There are two correct answers to this, but only one was mentioned by Twitter correspondents. The first correct answer was from @little_mavis: The guinea pig is a species domesticated in the New World but given an Old World name.
Guinea pigs (Cavia porcellus) are called “pigs” (commonly and scientifically) because of their pig-like build and the pig-like sounds they make. They were first domesticated in mountainous regions of northwestern South America. Why they are called “guinea” pigs is a matter of conjecture, and may be a combination of several factors. One hypothesis is that “guinea” is a corruption of Guiana, though they’re not originally from there, either. Another guess is that “guinea” pigs may have been imported to Europe via Guinea (West Africa) and so been named for the wrong place.
The misnaming of the “guinea” pig may simply be similar to the misnaming of the turkey. It may have been intentionally named for an exotic-sounding place, even though that place is not where the animal actually came from.
A third species first domesticated in the New World and given a misplaced name is the muscovy duck (Cairina moschata). It’s not from Muscovy, but from northern South America and possibly Central America.
The muscovy duck is the only breed of domestic duck not descended from the mallard (Anas platyrhynchos). Most domestic ducks are descended entirely from the mallard, but a few from hybrids of mallard and other Anas species. In fact, transgeneric hybrids of muscovy ducks and mallard-derived ducks can be bred, but the hybrids can not reproduce. They are often raised for meat because they grow quickly, like mallard-descended domestic ducks, but grow to be larger, like the slower-growing muscovy duck.

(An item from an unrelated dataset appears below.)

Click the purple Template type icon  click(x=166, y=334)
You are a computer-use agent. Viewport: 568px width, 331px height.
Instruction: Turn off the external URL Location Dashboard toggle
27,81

The muscovy duck may have derived its name from incorrect association with Muscovy (the duchy that includes Moscow), or from their musky odor. The scientific name Cairina moschata means “musky one from Cairo,” but the muscovy duck is not from Cairo, either.
More about New world domesticates with Old World names:
Plane takes off, reaches mach 1.3, flies 1K miles, accelerates to mach 2.1, flies 100 mi. How many sonic booms?Posted on November 19th, 2010 No comments
First correct and complete answer was from @jchaager: A plane flying at mach 1 or faster produces one continuous sonic boom which “follows” the plane. At least two people said a supersonic plane makes 1 sonic boom without specifying that it was continuous. Not sure they got it or not.
An airplane, or any other object traveling at the speed of sound or faster produces a sonic boom continually until it decelerates below mach 1. There is a common misconception that a plane produces a singular sonic boom when it “breaks the sound barrier.” Not true. There is an almost equally common misconception that a plane produces another sonic boom at each whole multiple of speed of sound, as it “breaks the second sound barrier” at mach 2, and so on. Not true.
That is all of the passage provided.